After my rewrite, change_cost
only contains the computed value and is no longer used as a signal on whether we have sufficient budget to create a change output.
- As before, the changeless solution would have a waste score of 0, as both the
effective_feerate
and the long_term_feerate
are set to 0 and there is no excess.
- However, the solution that creates change due to picking two UTXOs with 1000+1000 BTC, would now recognize that it has a ton of money left and that it should create a change output.
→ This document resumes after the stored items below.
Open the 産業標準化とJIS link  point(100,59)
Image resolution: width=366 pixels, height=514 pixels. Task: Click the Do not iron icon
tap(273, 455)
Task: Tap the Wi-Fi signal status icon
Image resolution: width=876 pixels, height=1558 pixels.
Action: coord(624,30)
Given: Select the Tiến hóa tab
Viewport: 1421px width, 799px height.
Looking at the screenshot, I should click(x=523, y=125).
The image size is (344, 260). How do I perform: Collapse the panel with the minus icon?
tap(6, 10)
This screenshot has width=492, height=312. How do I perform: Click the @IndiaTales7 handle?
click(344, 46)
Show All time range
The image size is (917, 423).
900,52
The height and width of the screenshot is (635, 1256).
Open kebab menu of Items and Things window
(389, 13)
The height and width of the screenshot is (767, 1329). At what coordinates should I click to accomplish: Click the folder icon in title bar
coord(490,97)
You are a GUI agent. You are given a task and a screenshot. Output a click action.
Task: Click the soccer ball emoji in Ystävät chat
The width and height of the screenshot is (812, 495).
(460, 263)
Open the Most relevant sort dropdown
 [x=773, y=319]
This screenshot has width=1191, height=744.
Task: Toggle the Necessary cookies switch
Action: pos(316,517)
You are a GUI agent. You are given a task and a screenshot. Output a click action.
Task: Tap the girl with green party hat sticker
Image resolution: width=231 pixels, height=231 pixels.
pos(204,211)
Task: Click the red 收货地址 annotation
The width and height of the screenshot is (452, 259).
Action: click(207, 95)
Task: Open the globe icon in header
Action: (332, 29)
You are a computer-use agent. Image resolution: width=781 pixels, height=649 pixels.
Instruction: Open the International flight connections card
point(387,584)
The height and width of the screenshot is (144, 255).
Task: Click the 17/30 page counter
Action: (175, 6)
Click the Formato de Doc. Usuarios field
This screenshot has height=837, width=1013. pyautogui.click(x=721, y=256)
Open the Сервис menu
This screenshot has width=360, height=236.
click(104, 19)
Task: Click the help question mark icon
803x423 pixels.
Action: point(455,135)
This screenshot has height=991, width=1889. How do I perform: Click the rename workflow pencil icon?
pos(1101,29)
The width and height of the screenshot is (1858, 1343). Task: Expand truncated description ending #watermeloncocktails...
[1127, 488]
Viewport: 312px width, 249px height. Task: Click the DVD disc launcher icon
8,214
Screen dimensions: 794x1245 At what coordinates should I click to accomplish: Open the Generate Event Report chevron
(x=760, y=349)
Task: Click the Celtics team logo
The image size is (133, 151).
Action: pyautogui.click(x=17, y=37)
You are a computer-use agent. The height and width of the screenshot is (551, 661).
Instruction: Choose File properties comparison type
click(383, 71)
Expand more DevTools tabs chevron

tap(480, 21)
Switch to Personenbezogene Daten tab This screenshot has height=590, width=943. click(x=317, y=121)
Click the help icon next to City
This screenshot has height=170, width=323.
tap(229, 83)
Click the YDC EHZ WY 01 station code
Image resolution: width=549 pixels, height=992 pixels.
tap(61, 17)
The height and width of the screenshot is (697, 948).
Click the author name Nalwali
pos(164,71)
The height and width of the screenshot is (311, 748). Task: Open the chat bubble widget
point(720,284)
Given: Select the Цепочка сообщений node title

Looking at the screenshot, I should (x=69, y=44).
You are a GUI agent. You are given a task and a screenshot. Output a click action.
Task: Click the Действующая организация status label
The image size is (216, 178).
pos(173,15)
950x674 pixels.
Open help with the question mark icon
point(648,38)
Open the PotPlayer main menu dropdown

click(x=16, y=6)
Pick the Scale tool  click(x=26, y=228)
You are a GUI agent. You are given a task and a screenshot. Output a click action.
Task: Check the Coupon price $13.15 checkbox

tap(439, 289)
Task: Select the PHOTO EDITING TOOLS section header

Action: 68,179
Instead of dropping the excess 997 BTC to fees, it would create a change output of 997 BTC. Since the
effective_feerate
and discard_feerate
is 0, the change_cost
is 0. Because the effective_feerate
and long_term_feerate
are 0, the waste score on the inputs is also 0. Since effective_feerate
is 0, the fees for transaction header and recipient outputs are also 0. Therefore, the transaction with a change output now also gets a waste score of 0, correctly.
All of the proposed input sets get presented to ChooseSelectionResult(…)
which picks the lowest waste score, but all solutions are tied with the same waste score of zero. The tie-breaker is to prefer the input set with more inputs, but all solutions have two inputs and are tied on that as well. Finally, it picks the first element from the result vector. The bench test expects that 1003 BTC get selected, but when it selects 2000 BTC, the bench fails.
Therefore, I fixed the bench to not depend on using feerates that are do not appear in standard transactions and lead to quirky coin selection behavior, which required that I reduce the target to leave a money for fees. I would argue that we could probably do much better for a bench that tests coin selection in general.